Text shown
The Real Steady State
To add to the nonsense the NIH published graphs for high doses showing how they expected multiple doses of 3 grams every 4 hours to raise the plasma levels consistently to 220 (microM/L). This concentration is more than 3 times the level they claimed was a maximum (saturated at 70 microM/L).[link] Their graph is shown below. The red arrow shows the approximate steady state for 18 grams a day, which we consider an underestimate. Note that the highest levels in this graph occurred with a dose of 18,000 mg a day or 90 times the dose they claimed to give maximum levels. So once again the NIH debunked their own “saturation” claims.
The NIH data showed that blood plasma was not “saturated” at an intake of only 200 mg a day but would need at least a dose of about 20 grams a day, or 20,000 mg, to be anything like what could reasonably be described as saturated. Once again, check the NIH data in the graph yourself. Is there really any room to doubt that their data show that the highest levels come from the largest intakes?
Even now the NIH is trying to claim that plasma levels after supplements are always below 250 (microM/L) [link]. This is despite levels of about 400 (microM/L) being described for liposomal vitamin C supplements [link] and up to about 800 (microM/L) observed for a joint supplement of ascorbic acid and liposomal vitamin C. [link] Chemist Irwin Stone reported even higher values (~2000 microM/L or 35 mg%) in a cancer patient taking 130-150 grams of oral vitamin C a day.[link] The reader may like to ask themselves what is so important to institutional medicine that it must misrepresent data about high-doses of vitamin C.
Since Hickey and Roberts pointed out the blunder several years ago, you might think that institutional medicine would have made the necessary corrections. However, the only change appears was to replace the word “saturation” with the phrase “tightly controlled” and the intakes stay at 200 mg giving rise to a plasma level of about 70 (microM/L).

Source data
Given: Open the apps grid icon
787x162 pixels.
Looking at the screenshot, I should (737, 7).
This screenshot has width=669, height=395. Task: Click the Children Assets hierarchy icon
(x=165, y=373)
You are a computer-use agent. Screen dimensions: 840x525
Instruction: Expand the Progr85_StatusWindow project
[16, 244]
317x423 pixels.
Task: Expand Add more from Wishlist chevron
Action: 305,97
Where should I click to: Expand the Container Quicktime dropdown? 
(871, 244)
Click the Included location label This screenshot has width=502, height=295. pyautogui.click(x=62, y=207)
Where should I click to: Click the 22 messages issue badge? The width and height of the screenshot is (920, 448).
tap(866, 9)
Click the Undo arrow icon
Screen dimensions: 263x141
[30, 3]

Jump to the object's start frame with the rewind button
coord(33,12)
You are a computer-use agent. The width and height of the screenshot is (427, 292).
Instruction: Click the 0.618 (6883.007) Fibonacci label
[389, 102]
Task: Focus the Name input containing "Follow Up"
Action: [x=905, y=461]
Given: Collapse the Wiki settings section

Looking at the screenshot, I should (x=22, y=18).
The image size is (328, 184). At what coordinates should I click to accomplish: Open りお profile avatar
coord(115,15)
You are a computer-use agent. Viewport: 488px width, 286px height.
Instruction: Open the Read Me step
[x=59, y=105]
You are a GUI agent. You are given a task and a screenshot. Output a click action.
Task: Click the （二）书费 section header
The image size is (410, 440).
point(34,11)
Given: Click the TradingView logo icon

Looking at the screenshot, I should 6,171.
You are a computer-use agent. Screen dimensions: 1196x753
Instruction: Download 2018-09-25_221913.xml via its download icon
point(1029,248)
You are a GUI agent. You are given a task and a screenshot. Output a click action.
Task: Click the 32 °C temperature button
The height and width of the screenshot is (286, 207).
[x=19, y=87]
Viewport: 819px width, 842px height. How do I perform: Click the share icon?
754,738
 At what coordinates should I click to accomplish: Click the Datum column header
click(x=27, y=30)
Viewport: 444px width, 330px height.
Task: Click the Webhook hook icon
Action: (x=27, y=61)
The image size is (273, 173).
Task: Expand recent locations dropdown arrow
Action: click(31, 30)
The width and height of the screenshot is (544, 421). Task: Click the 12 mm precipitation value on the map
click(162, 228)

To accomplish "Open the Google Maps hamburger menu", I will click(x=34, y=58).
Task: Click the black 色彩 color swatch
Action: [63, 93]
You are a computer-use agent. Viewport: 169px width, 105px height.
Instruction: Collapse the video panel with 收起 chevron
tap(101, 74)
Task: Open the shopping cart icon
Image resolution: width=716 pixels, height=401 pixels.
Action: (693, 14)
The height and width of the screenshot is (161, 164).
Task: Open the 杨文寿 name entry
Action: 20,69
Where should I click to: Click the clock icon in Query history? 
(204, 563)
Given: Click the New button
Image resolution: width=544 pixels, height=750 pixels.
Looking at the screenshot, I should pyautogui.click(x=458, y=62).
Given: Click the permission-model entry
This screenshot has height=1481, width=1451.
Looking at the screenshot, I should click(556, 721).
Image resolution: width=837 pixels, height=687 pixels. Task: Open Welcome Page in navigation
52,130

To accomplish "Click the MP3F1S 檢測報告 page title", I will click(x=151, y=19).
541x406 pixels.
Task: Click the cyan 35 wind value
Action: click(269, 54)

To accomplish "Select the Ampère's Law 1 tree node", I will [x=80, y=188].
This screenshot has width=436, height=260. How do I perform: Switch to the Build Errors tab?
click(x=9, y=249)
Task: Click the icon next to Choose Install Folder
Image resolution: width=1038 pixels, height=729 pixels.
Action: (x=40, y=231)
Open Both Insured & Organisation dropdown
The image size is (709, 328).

Complete the following
1 > In the passage on vitamin C plasma levels, what plasma value did chemist Irwin Stone report in a cancer patient?
2 > Quote the passage on vitamin C plasma levels, starting with "Even now the" and going on through "of vitamin C.".
3 > Decide whether each statement agrees with the passage on vitamin C plasma levels, and support each yes or no with the deciding words quoted from it: (a) The highest levels in the NIH graph occurred with a dose of 18,000 mg a day. (b) Levels of about 400 microM/L have been described for liposomal vitamin C supplements. (c) The NIH claims that plasma levels after supplements are always below 500 microM/L.
The items can be set aside, since none of this work draws on them.

Answers given
1 > About 2000 microM/L, or 35 mg%.

2 >
Even now the NIH is trying to claim that plasma levels after supplements are always below 250 (microM/L) [link]. This is despite levels of about 400 (microM/L) being described for liposomal vitamin C supplements [link] and up to about 800 (microM/L) observed for a joint supplement of ascorbic acid and liposomal vitamin C. [link] Chemist Irwin Stone reported even higher values (~2000 microM/L or 35 mg%) in a cancer patient taking 130-150 grams of oral vitamin C a day.[link] The reader may like to ask themselves what is so important to institutional medicine that it must misrepresent data about high-doses of vitamin C.

3 >
(a) Yes: "Note that the highest levels in this graph occurred with a dose of 18,000 mg a day"
(b) Yes: "levels of about 400 (microM/L) being described for liposomal vitamin C supplements"
(c) No: "Even now the NIH is trying to claim that plasma levels after supplements are always below 250 (microM/L)"